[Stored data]
◆ ◆ ◆ ◆ ◆

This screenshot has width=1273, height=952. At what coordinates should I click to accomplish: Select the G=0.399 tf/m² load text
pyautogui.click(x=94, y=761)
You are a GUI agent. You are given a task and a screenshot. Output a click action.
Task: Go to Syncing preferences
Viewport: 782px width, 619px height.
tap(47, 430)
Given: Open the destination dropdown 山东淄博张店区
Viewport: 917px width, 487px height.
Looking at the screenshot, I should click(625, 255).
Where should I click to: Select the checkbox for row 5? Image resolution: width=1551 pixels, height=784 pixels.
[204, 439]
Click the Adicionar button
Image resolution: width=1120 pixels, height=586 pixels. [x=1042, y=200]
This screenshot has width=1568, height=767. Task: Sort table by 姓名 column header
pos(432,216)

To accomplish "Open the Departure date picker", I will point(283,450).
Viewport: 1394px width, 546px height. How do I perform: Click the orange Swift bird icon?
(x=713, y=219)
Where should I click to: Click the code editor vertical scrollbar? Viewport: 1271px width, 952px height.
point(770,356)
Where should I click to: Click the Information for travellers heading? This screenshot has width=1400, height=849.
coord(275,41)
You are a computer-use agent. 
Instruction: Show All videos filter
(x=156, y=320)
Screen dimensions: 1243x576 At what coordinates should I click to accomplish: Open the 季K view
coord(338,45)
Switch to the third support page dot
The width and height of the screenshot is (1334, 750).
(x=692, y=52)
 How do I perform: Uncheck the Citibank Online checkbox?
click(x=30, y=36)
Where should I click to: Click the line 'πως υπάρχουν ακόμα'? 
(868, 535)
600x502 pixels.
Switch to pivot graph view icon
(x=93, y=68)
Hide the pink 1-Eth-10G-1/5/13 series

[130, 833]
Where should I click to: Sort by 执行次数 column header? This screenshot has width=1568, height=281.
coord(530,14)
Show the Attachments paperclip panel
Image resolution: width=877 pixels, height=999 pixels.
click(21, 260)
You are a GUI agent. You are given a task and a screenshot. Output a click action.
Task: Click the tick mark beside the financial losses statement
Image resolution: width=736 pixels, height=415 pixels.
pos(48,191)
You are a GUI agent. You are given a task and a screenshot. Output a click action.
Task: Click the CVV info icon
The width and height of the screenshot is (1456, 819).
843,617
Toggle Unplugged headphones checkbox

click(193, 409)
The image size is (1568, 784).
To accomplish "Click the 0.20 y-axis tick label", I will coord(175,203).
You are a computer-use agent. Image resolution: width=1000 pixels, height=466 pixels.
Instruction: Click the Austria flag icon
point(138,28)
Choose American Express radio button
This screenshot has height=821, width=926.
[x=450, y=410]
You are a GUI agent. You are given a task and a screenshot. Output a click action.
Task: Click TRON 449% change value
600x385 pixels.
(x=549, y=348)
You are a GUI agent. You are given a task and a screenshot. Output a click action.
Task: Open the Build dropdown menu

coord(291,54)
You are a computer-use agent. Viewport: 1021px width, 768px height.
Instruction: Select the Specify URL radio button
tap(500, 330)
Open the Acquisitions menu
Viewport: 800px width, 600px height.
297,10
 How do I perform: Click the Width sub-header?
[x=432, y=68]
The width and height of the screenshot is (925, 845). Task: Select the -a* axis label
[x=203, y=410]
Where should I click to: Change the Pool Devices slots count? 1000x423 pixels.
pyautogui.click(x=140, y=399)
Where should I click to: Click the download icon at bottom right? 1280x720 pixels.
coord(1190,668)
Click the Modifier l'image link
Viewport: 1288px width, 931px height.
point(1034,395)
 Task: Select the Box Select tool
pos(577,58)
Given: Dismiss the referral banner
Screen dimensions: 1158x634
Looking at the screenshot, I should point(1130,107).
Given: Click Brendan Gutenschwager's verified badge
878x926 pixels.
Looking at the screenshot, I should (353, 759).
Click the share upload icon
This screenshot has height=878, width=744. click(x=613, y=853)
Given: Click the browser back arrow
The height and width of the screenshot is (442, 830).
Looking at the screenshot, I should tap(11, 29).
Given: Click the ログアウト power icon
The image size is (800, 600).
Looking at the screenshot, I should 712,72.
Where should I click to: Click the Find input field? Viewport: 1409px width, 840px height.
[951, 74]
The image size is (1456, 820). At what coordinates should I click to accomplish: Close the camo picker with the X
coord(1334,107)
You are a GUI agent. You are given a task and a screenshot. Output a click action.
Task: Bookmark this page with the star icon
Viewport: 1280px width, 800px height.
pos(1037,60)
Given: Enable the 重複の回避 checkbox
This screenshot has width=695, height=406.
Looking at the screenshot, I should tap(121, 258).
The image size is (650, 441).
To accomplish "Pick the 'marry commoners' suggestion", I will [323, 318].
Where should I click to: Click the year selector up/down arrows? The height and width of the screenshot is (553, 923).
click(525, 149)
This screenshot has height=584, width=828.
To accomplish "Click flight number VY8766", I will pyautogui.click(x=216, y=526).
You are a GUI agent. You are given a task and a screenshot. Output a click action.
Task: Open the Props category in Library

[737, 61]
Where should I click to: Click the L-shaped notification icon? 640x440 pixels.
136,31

◆ ◆ ◆ ◆ ◆

Problem requirements => Reproduce all of the material above line for line, with every character unchanged.

Exercise response =>
This screenshot has width=1273, height=952. At what coordinates should I click to accomplish: Select the G=0.399 tf/m² load text
pyautogui.click(x=94, y=761)
You are a GUI agent. You are given a task and a screenshot. Output a click action.
Task: Go to Syncing preferences
Viewport: 782px width, 619px height.
tap(47, 430)
Given: Open the destination dropdown 山东淄博张店区
Viewport: 917px width, 487px height.
Looking at the screenshot, I should click(625, 255).
Where should I click to: Select the checkbox for row 5? Image resolution: width=1551 pixels, height=784 pixels.
[204, 439]
Click the Adicionar button
Image resolution: width=1120 pixels, height=586 pixels. [x=1042, y=200]
This screenshot has width=1568, height=767. Task: Sort table by 姓名 column header
pos(432,216)

To accomplish "Open the Departure date picker", I will point(283,450).
Viewport: 1394px width, 546px height. How do I perform: Click the orange Swift bird icon?
(x=713, y=219)
Where should I click to: Click the code editor vertical scrollbar? Viewport: 1271px width, 952px height.
point(770,356)
Where should I click to: Click the Information for travellers heading? This screenshot has width=1400, height=849.
coord(275,41)
You are a computer-use agent. 
Instruction: Show All videos filter
(x=156, y=320)
Screen dimensions: 1243x576 At what coordinates should I click to accomplish: Open the 季K view
coord(338,45)
Switch to the third support page dot
The width and height of the screenshot is (1334, 750).
(x=692, y=52)
 How do I perform: Uncheck the Citibank Online checkbox?
click(x=30, y=36)
Where should I click to: Click the line 'πως υπάρχουν ακόμα'? 
(868, 535)
600x502 pixels.
Switch to pivot graph view icon
(x=93, y=68)
Hide the pink 1-Eth-10G-1/5/13 series

[130, 833]
Where should I click to: Sort by 执行次数 column header? This screenshot has width=1568, height=281.
coord(530,14)
Show the Attachments paperclip panel
Image resolution: width=877 pixels, height=999 pixels.
click(21, 260)
You are a GUI agent. You are given a task and a screenshot. Output a click action.
Task: Click the tick mark beside the financial losses statement
Image resolution: width=736 pixels, height=415 pixels.
pos(48,191)
You are a GUI agent. You are given a task and a screenshot. Output a click action.
Task: Click the CVV info icon
The width and height of the screenshot is (1456, 819).
843,617
Toggle Unplugged headphones checkbox

click(193, 409)
The image size is (1568, 784).
To accomplish "Click the 0.20 y-axis tick label", I will coord(175,203).
You are a computer-use agent. Image resolution: width=1000 pixels, height=466 pixels.
Instruction: Click the Austria flag icon
point(138,28)
Choose American Express radio button
This screenshot has height=821, width=926.
[x=450, y=410]
You are a GUI agent. You are given a task and a screenshot. Output a click action.
Task: Click TRON 449% change value
600x385 pixels.
(x=549, y=348)
You are a GUI agent. You are given a task and a screenshot. Output a click action.
Task: Open the Build dropdown menu

coord(291,54)
You are a computer-use agent. Viewport: 1021px width, 768px height.
Instruction: Select the Specify URL radio button
tap(500, 330)
Open the Acquisitions menu
Viewport: 800px width, 600px height.
297,10
 How do I perform: Click the Width sub-header?
[x=432, y=68]
The width and height of the screenshot is (925, 845). Task: Select the -a* axis label
[x=203, y=410]
Where should I click to: Change the Pool Devices slots count? 1000x423 pixels.
pyautogui.click(x=140, y=399)
Where should I click to: Click the download icon at bottom right? 1280x720 pixels.
coord(1190,668)
Click the Modifier l'image link
Viewport: 1288px width, 931px height.
point(1034,395)
 Task: Select the Box Select tool
pos(577,58)
Given: Dismiss the referral banner
Screen dimensions: 1158x634
Looking at the screenshot, I should point(1130,107).
Given: Click Brendan Gutenschwager's verified badge
878x926 pixels.
Looking at the screenshot, I should (353, 759).
Click the share upload icon
This screenshot has height=878, width=744. click(x=613, y=853)
Given: Click the browser back arrow
The height and width of the screenshot is (442, 830).
Looking at the screenshot, I should tap(11, 29).
Given: Click the ログアウト power icon
The image size is (800, 600).
Looking at the screenshot, I should 712,72.
Where should I click to: Click the Find input field? Viewport: 1409px width, 840px height.
[951, 74]
The image size is (1456, 820). At what coordinates should I click to accomplish: Close the camo picker with the X
coord(1334,107)
You are a GUI agent. You are given a task and a screenshot. Output a click action.
Task: Bookmark this page with the star icon
Viewport: 1280px width, 800px height.
pos(1037,60)
Given: Enable the 重複の回避 checkbox
This screenshot has width=695, height=406.
Looking at the screenshot, I should tap(121, 258).
The image size is (650, 441).
To accomplish "Pick the 'marry commoners' suggestion", I will [323, 318].
Where should I click to: Click the year selector up/down arrows? The height and width of the screenshot is (553, 923).
click(525, 149)
This screenshot has height=584, width=828.
To accomplish "Click flight number VY8766", I will pyautogui.click(x=216, y=526).
You are a GUI agent. You are given a task and a screenshot. Output a click action.
Task: Open the Props category in Library

[737, 61]
Where should I click to: Click the L-shaped notification icon? 640x440 pixels.
136,31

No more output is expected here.